Task item: Range to repeat from the listing below: the line containing "Task: Minimize the white background window" down to the line containing "This screenshot has width=1440, height=900.", both included. Copy it exactly, pictures excluded, and add nothing else.

Study material:
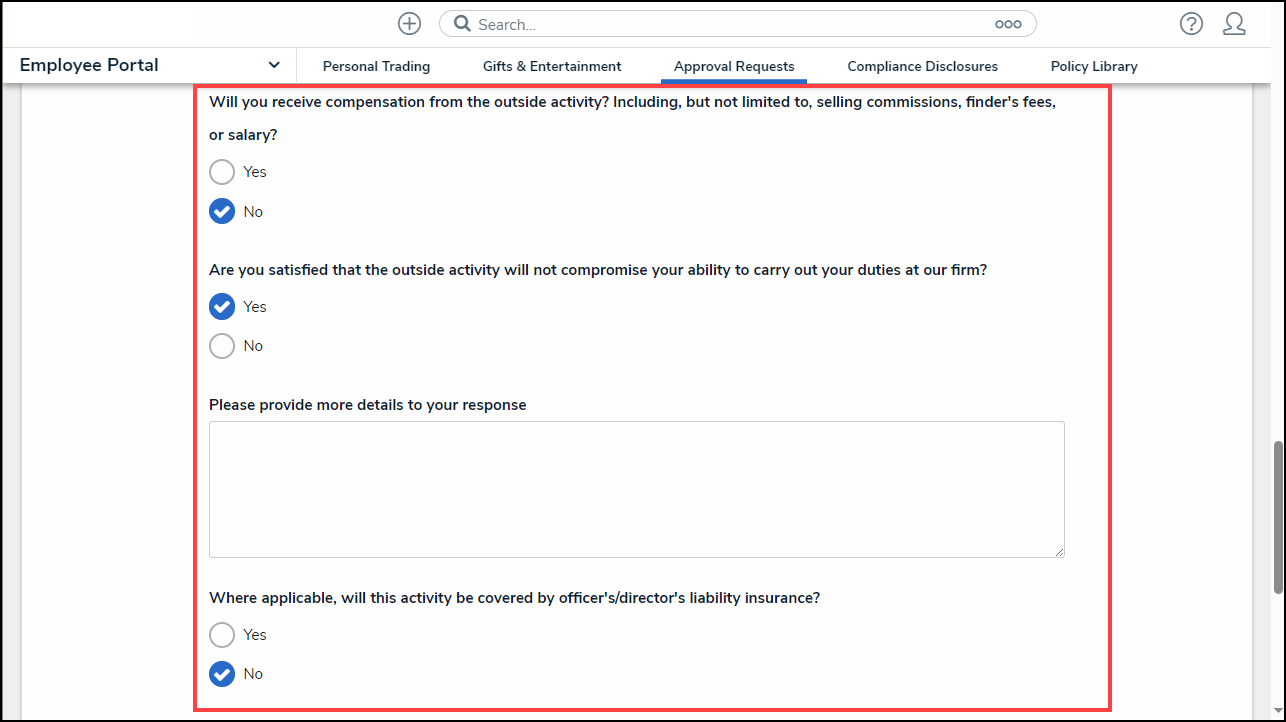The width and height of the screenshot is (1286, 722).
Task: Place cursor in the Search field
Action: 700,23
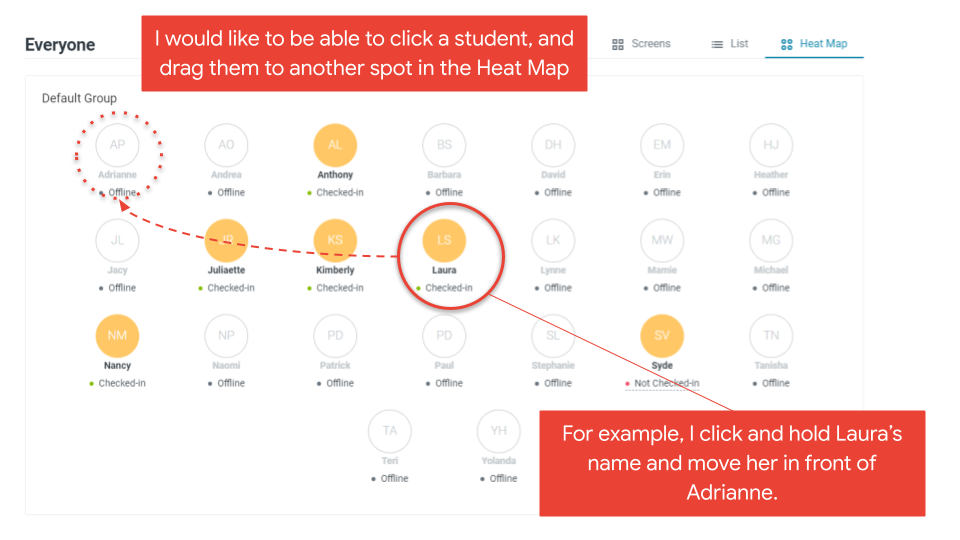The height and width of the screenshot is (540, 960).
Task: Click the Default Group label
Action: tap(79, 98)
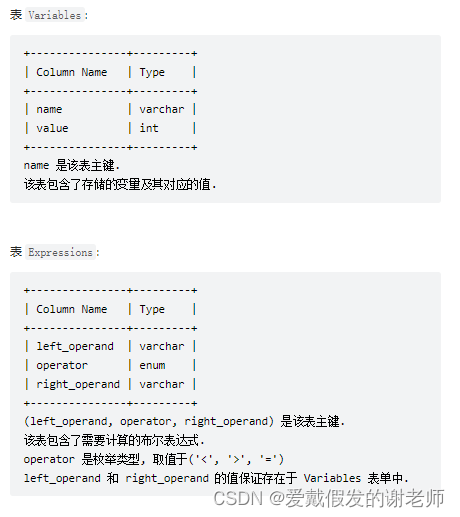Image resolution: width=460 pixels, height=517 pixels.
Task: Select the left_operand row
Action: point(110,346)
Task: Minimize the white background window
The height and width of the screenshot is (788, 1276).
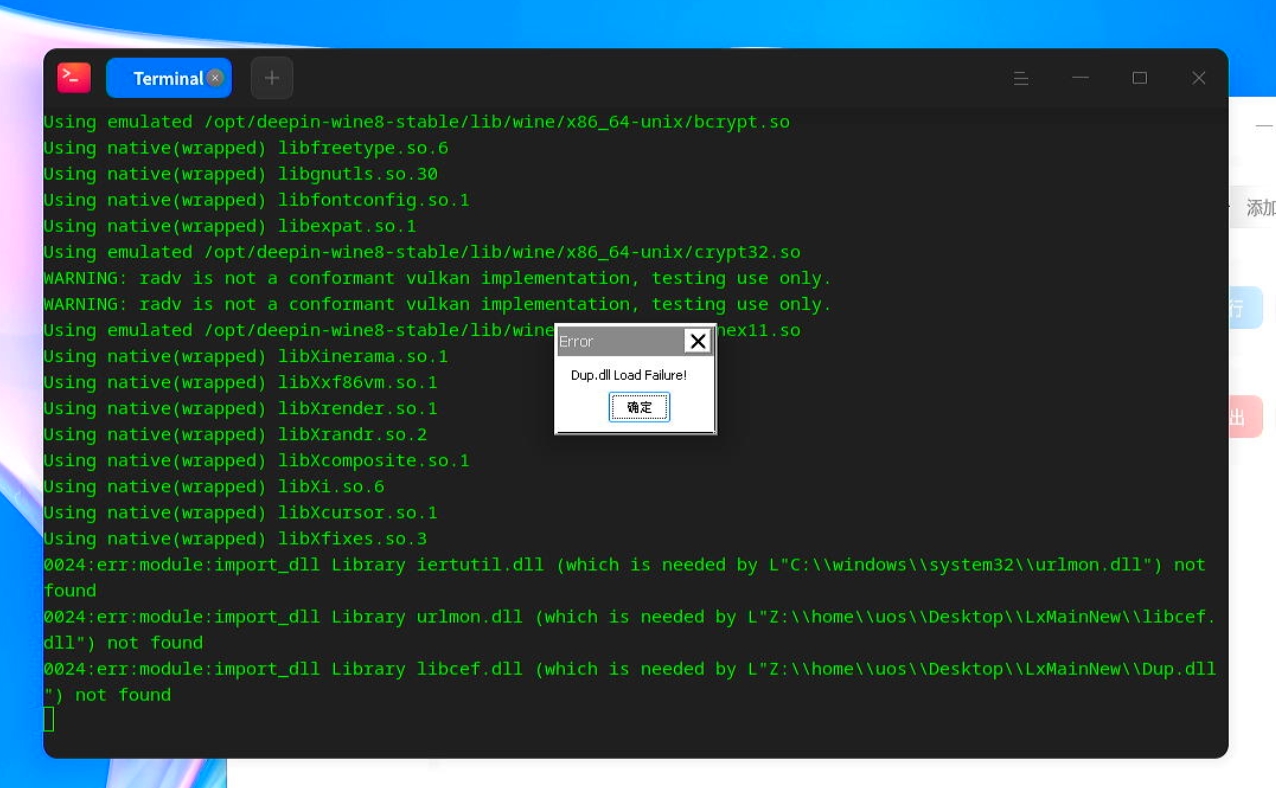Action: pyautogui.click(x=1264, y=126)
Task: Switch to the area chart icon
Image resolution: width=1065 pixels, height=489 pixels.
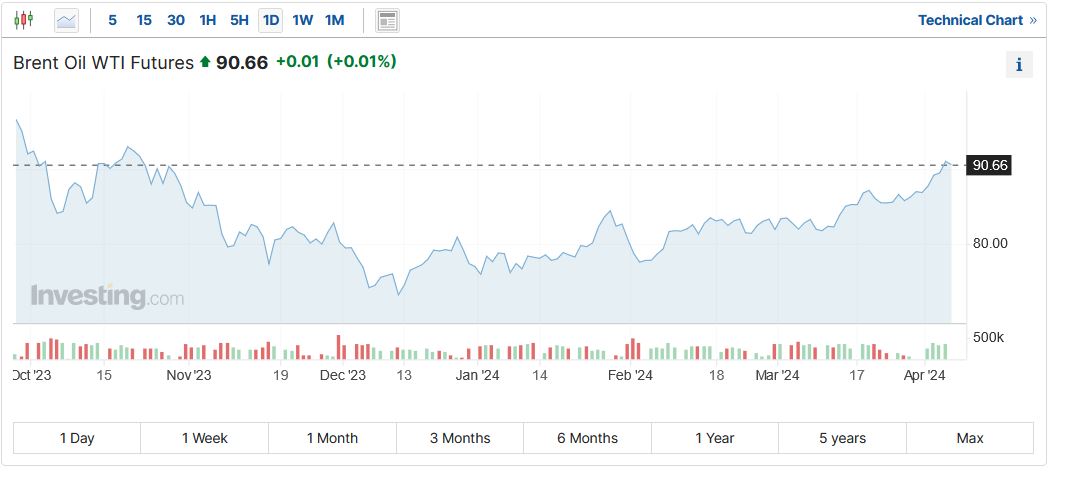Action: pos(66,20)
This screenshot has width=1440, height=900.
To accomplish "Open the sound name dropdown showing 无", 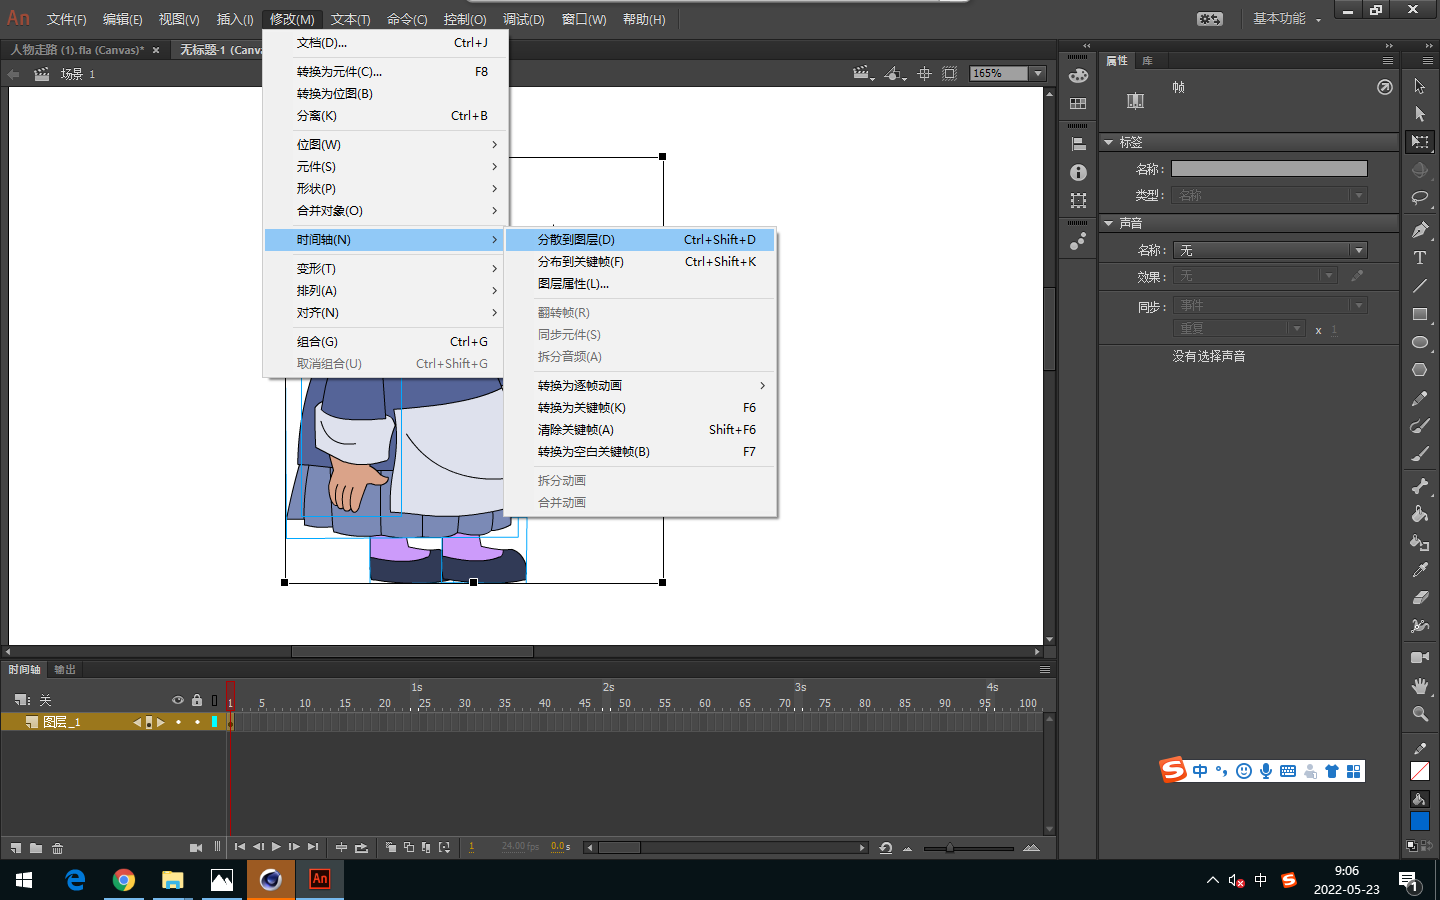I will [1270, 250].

Task answer:
Task: Minimize the white background window
The height and width of the screenshot is (788, 1276).
Action: pyautogui.click(x=1264, y=126)
Task: Switch to the area chart icon
Image resolution: width=1065 pixels, height=489 pixels.
Action: pos(66,20)
This screenshot has width=1440, height=900.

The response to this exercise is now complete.